■ Text passage ■
^^^^^^^^
Hopefully you read and enjoyed last week’s RTD piece, entitled “Dear Mr. Abbott,” in which I talked about some rules I’d like to see changed, added, or dropped.
Before I sent it in to www.justlacrosse.com
, I sent it to local veteran referee and new NCAA national coordinator of men’s lacrosse officials Tom Abbott for his approval, and to make sure I wasn’t completely wrong about any of the rules and about to embarrass myself. Well, less than a few hours later, Tom had replied to my draft with the following detailed response, and I decided – with his permission, of course – to use his emails as the core of this week’s column.
Tom’s first reply was this:
Hold off on the printing until I can get back to you after grabbing a couple back books to double check things (that's right - I need to look too!!).
The comment on personal fouls always being "full time served" in NOT correct. It should say that personal fouls are more serious in nature and are always served regardless of who has the ball (or if it's loose at the time of the foul). They are 1 to 3 minutes in length and could also be "full time served."
I'll get back to you on the rest of it as soon as I can.
PS - Thanks for the kind words!
Then, within an hour or two, he replied with this email:
Okay - I now have my rule books in front of me and I can logically (sort of!) respond to the rest of your letter.
If I reference a specific page it's from the 2015 rulebooks currently in use. It's important to note that the page numbers will change every time the book is reprinted or changed.
I'll go through your letter in the order you have it written so you can follow along.
The Push call - You're right.
^^^^^^^^
■ Given information ■
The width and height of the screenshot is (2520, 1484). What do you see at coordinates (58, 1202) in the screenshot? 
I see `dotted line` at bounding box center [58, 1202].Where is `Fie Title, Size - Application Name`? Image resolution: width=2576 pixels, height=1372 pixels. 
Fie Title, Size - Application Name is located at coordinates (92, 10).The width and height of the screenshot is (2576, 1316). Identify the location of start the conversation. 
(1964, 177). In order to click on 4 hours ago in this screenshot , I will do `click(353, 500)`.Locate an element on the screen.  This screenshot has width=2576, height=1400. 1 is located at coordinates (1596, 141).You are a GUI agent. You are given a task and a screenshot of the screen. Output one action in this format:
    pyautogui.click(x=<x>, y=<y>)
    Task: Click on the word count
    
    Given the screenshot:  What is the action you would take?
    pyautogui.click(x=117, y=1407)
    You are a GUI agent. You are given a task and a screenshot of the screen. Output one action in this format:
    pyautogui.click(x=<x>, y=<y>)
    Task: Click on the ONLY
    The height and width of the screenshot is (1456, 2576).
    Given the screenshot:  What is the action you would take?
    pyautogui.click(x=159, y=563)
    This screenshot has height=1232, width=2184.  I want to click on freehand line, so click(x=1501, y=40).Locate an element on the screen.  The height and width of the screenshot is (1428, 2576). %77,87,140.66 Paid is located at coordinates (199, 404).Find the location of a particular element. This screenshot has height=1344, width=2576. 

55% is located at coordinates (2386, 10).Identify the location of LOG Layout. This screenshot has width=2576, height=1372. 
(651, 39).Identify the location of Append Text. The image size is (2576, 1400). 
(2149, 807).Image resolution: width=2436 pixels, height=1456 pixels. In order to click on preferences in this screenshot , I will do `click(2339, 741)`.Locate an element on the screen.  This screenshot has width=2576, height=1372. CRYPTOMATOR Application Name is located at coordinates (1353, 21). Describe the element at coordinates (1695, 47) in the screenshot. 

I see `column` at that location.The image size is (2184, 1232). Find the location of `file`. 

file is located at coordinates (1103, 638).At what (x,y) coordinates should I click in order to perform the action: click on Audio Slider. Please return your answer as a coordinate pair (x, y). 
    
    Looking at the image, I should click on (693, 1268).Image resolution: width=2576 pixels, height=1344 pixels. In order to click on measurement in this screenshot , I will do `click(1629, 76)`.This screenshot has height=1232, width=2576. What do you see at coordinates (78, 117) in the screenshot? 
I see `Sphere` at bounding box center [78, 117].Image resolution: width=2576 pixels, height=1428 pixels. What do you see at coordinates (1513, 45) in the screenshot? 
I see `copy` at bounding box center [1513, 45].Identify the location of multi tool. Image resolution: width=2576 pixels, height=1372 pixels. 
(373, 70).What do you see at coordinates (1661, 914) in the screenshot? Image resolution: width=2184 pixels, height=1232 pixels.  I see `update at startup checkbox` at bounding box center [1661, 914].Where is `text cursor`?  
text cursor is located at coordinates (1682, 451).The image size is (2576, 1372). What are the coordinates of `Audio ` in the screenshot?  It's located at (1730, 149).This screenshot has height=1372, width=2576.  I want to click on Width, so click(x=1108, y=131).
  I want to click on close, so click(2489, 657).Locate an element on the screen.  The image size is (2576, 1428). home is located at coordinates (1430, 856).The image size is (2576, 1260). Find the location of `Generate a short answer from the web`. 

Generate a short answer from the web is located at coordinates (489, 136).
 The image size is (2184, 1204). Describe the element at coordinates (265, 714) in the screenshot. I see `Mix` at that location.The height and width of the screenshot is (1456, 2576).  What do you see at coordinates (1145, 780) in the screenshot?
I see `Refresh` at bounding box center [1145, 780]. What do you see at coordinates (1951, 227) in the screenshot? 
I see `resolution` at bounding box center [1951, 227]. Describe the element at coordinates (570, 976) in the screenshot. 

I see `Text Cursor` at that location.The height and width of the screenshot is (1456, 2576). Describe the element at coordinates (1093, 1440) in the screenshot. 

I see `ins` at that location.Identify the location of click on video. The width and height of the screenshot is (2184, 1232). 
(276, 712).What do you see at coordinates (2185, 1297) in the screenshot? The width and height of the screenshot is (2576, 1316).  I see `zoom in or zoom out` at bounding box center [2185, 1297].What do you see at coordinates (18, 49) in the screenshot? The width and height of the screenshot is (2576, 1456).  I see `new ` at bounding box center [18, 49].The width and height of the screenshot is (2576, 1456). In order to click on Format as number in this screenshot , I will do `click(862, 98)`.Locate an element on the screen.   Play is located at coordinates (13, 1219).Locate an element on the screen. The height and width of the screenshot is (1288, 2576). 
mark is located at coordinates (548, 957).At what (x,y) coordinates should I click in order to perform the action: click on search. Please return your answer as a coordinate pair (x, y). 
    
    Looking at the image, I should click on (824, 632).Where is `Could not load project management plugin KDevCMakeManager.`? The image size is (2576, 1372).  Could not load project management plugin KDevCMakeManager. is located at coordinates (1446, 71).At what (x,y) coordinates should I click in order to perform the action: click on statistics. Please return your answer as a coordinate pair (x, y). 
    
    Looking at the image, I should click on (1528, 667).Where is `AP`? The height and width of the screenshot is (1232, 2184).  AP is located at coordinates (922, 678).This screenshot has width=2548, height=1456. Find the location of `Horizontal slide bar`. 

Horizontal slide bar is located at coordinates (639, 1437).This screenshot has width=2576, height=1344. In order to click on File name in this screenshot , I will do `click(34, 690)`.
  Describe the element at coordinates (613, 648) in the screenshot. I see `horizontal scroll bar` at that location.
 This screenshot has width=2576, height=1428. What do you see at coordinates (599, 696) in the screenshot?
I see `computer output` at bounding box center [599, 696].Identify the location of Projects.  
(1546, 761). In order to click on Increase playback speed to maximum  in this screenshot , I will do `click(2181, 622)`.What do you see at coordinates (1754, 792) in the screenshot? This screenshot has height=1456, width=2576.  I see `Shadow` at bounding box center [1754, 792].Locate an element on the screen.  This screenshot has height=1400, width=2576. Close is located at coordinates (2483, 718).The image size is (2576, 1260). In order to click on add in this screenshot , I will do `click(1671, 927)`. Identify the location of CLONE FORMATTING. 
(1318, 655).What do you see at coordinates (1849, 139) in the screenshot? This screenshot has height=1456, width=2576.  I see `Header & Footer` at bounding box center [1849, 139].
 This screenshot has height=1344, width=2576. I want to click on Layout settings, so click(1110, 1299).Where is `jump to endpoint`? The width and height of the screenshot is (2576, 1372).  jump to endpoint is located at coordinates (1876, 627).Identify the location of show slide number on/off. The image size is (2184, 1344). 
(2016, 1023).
^^^^^^^^
■ Problem set ■
1) Translate this sentence from the lacrosse column into French: "It's important to note that the page numbers will change every time the book is reprinted or changed."
2) In the lacrosse column, how long are personal fouls according to Tom's first reply?
3) From the lacrosse column, extract the passage that starts at the words "Tom’s first reply" and stops after "to look too!!).".

■ Answers to the exercises ■
1) Il est important de noter que les numéros de page changeront chaque fois que le livre sera réimprimé ou modifié.

2) They are 1 to 3 minutes in length.

3)
Tom’s first reply was this:
Hold off on the printing until I can get back to you after grabbing a couple back books to double check things (that's right - I need to look too!!).